**What you should do**
The answer must be one number: how many lines below contain the word "Toggle".

Saved entries

......

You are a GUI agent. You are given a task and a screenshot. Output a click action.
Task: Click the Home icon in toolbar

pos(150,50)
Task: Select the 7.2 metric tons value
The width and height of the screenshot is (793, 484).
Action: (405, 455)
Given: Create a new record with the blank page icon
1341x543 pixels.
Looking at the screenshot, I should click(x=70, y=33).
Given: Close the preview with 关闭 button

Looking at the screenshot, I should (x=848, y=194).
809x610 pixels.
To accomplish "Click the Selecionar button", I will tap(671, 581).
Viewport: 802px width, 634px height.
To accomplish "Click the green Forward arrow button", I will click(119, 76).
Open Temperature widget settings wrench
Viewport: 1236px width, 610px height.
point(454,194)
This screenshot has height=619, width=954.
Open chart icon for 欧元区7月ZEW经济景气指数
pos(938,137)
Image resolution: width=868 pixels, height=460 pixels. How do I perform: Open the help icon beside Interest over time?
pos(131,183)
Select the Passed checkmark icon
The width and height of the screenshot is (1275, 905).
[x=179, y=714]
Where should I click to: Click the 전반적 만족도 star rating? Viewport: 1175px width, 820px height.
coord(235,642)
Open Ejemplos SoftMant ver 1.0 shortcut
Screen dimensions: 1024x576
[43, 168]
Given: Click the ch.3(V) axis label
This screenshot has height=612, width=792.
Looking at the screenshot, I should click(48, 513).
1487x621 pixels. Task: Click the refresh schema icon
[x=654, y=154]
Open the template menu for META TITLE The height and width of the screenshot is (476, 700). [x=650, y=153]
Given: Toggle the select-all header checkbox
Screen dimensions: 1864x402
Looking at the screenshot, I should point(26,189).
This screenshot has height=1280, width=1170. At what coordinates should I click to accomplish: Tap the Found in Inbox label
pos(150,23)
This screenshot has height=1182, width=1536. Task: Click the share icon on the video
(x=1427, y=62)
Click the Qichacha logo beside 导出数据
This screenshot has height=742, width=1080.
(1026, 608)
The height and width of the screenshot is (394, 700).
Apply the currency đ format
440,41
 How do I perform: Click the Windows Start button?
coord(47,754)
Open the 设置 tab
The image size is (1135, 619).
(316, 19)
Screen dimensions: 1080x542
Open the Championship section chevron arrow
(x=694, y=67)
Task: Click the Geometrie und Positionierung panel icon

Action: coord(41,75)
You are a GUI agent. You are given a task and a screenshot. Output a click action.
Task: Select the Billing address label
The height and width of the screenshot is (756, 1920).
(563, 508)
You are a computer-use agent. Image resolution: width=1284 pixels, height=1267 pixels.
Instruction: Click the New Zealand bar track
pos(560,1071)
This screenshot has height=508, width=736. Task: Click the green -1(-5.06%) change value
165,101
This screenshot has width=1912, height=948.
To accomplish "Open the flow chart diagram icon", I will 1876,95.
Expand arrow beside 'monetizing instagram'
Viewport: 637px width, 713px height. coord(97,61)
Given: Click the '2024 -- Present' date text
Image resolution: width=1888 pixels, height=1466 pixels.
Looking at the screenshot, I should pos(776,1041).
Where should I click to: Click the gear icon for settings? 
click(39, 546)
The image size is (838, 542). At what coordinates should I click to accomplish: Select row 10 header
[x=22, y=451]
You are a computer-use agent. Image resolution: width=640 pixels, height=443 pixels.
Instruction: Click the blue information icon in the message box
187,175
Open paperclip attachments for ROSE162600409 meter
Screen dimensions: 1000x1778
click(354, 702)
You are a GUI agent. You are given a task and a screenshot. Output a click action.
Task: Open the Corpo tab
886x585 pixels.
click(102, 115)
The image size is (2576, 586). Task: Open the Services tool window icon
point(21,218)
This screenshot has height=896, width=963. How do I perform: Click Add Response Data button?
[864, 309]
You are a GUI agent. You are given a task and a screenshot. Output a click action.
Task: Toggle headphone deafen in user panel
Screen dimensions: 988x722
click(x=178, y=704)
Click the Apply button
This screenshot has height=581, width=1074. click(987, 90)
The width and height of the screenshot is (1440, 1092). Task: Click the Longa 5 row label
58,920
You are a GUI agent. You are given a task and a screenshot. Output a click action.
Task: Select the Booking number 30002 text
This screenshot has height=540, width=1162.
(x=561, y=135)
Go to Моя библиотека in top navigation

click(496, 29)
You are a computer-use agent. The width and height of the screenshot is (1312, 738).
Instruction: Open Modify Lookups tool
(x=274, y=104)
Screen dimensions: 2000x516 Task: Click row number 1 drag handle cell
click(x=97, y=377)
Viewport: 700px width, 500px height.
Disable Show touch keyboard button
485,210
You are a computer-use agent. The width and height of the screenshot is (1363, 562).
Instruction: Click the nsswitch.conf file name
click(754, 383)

......

**Solved problem**
2